■ **Material for this exercise**
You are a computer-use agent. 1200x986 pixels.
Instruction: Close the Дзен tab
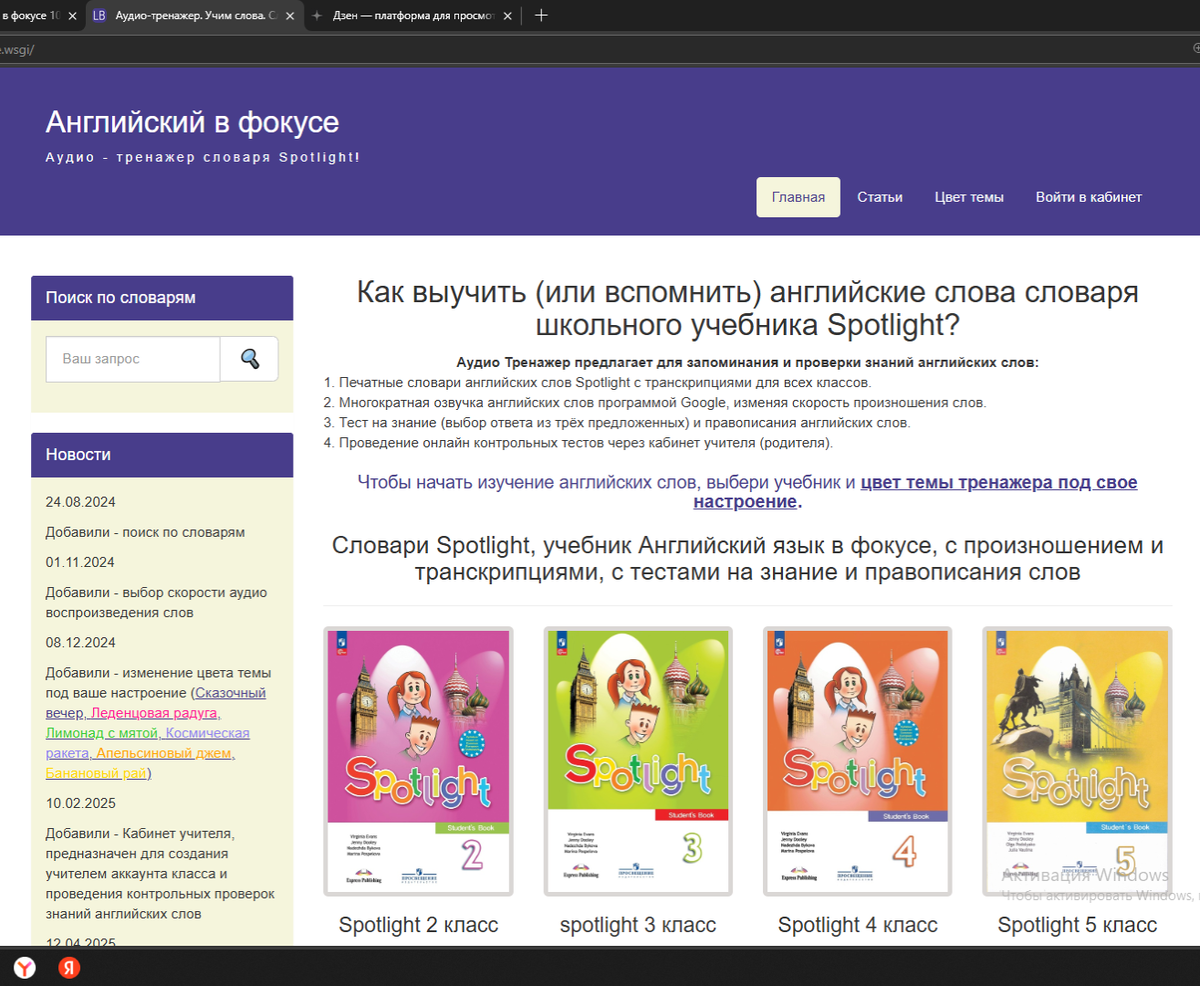click(x=508, y=15)
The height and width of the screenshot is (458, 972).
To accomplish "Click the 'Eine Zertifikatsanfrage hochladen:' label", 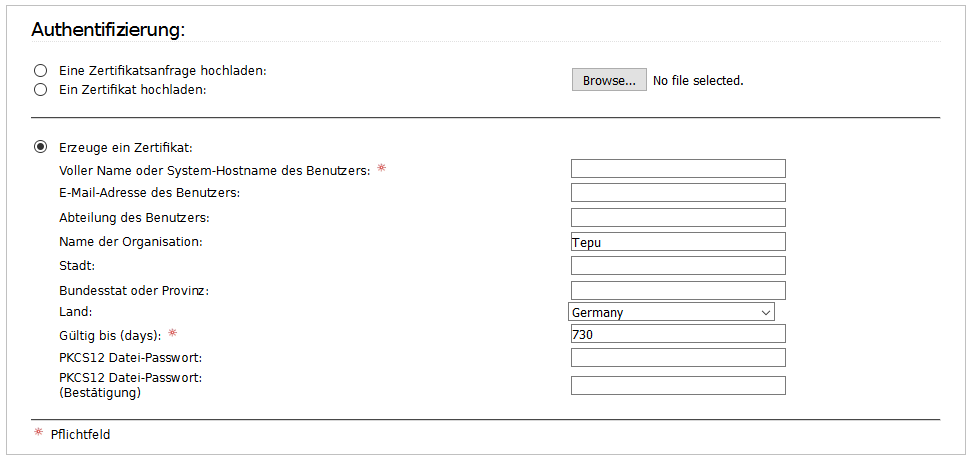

■ **Task to carry out**
Transcribe the material exactly, leaving every picture out.

■ **Solved exercise**
You are a computer-use agent. 1200x986 pixels.
Instruction: Close the Дзен tab
click(x=508, y=15)
The height and width of the screenshot is (458, 972).
To accomplish "Click the 'Eine Zertifikatsanfrage hochladen:' label", 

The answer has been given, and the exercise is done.